Today, November 15, is the one-hundred and fourth birthday of Claus Philipp Maria Schenk Graf von Stauffenberg, a Catholic aristocrat and officer of the German Wehrmacht who led the anti-Nazi resistance within the German war machine.
On the 21st of July, 1944, this man, along with two other German army officers, Henning von Treskow and Hans Oster, attempted to assassinate Adolf Hitler and the High Command of the Wehrmacht and remove the Nazis from power. He and his cohorts, Catholic aristocrats and lovers of their land, desired to save Germany from the devastating war Hitler had doomed the nation into, and saw it as their duty to bring this murderous regime to an end. They almost succeeded.
The plan was to have Colonel von Stauffenberg, chief of the army reserve, plant a suitcase with a bomb inside at Wolfsschanze (Wolf’s Lair), five miles east of the East Prussian town of Rastenberg (now Kertzyn, Poland), one of Hitler’s many command posts. Once the bomb had done its work in disposing of Hitler, Operation Valkyrie would be put into action: overthrow the central government in Berlin, and make peace with the Allies. The conspirators had an inside man in Berlin–General Olbricht–who would coordinate the operations in the top command.
All went awry, however, when the suitcase was removed several feet away from Hitler. It went off, but Hitler suffered minor injuries. In the meantime, von Stauffenberg was on his way to Berlin to carry out Operation Valkyrie, and he and General Olbricht arrested some top officials, inlcuding General Fromm, commander of the reserves, until word came back to them that Hitler was alive. Fromm was released, with the understanding he would support the conspiracy, but in the end, he turned on them. Staufenberg and Olbricht were shot the next day, Oster and Treskow were arrested and executed the following week, along with seven-thousand Germans suspected of conspiracy to assassinate Hitler (including German pastor Dietrich Bonhoeffer and Field Marshal Erwin Rommel).
The Allies were not too keen on Operation Valkirie, since, according to Prime Minister Churchill, an early overthrow of the Nazi regime from within the ranks of the Wehrmacht might have given Hitler underground support, thus frustrating the Allied plan to make Hitler’s defeat so humiliating and certain that any Nazi resistance would have been unthinkable. They might have been right on that count.

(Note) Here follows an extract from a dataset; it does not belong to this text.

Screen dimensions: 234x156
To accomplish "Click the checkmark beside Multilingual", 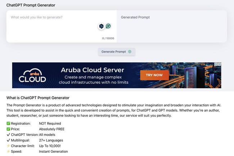I will point(9,140).
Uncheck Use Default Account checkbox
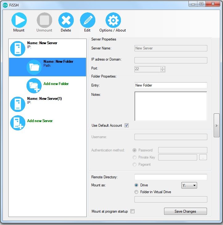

But von Stauffenberg and his companions can be credited with rising to the call of duty, the call every patriot feels when his beloved land is in the throws of murderous madmen intent intent on taking his countrymen to hell.
While the plot failed, the name of Claus von Stauffenberg is nevertheless the most beloved and revered name in Germany, giving proof to many Germans that even in that darkest hour of their history, chivalry, honor and goodness were not lacking.
For this singular act of courage and commitment to the life and welfare of his countrymen, may his memory be eternal.